◆ **What this task involves**
Lines from the one containing "This screenshot has height=241, width=546." through the end of the listing are what is wanted, given again exactly with both ends included and pictures left out.

◆ **Records provided**
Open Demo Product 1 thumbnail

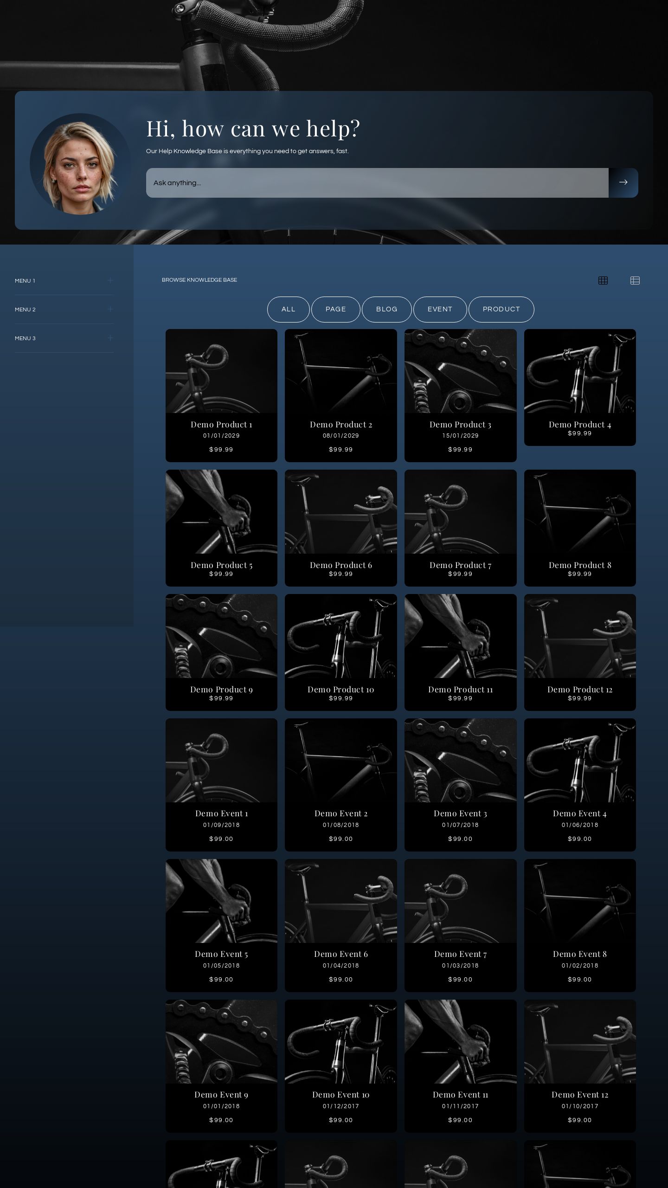coord(221,371)
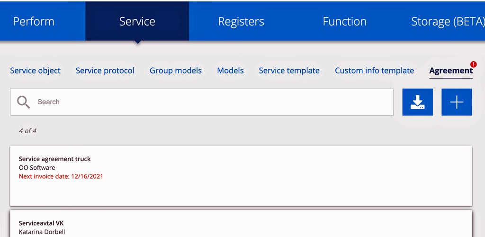Open the Perform main tab
Screen dimensions: 485x237
(x=34, y=21)
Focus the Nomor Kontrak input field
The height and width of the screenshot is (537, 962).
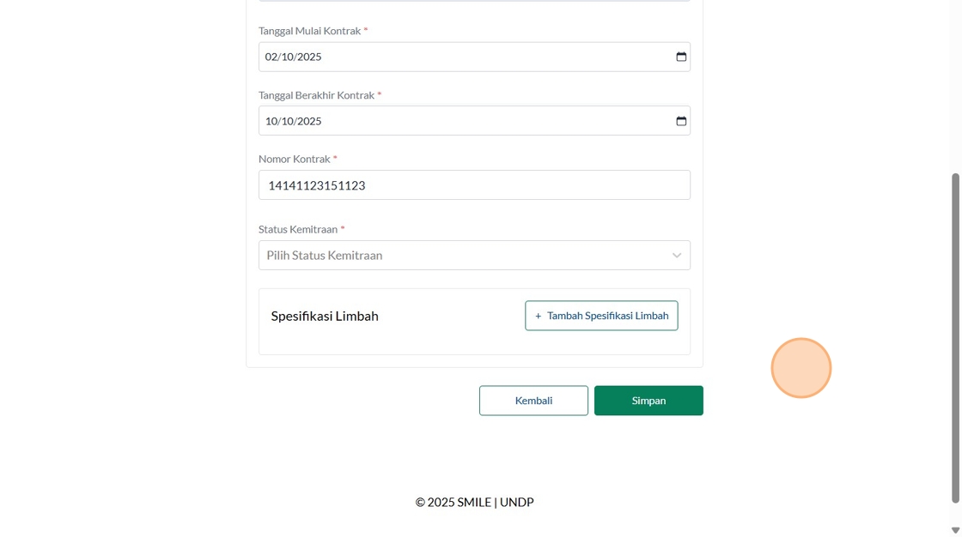474,185
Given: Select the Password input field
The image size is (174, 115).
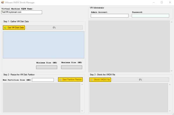Looking at the screenshot, I should pyautogui.click(x=150, y=16).
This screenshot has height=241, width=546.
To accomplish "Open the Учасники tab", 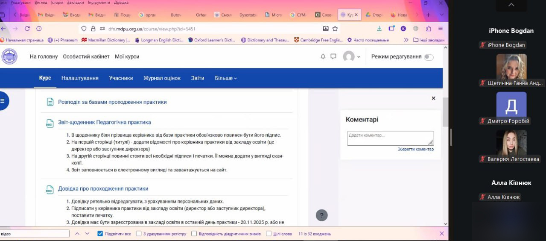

◆ **Answer to the exercise**
This screenshot has height=241, width=546.
To accomplish "Open the Учасники tab", 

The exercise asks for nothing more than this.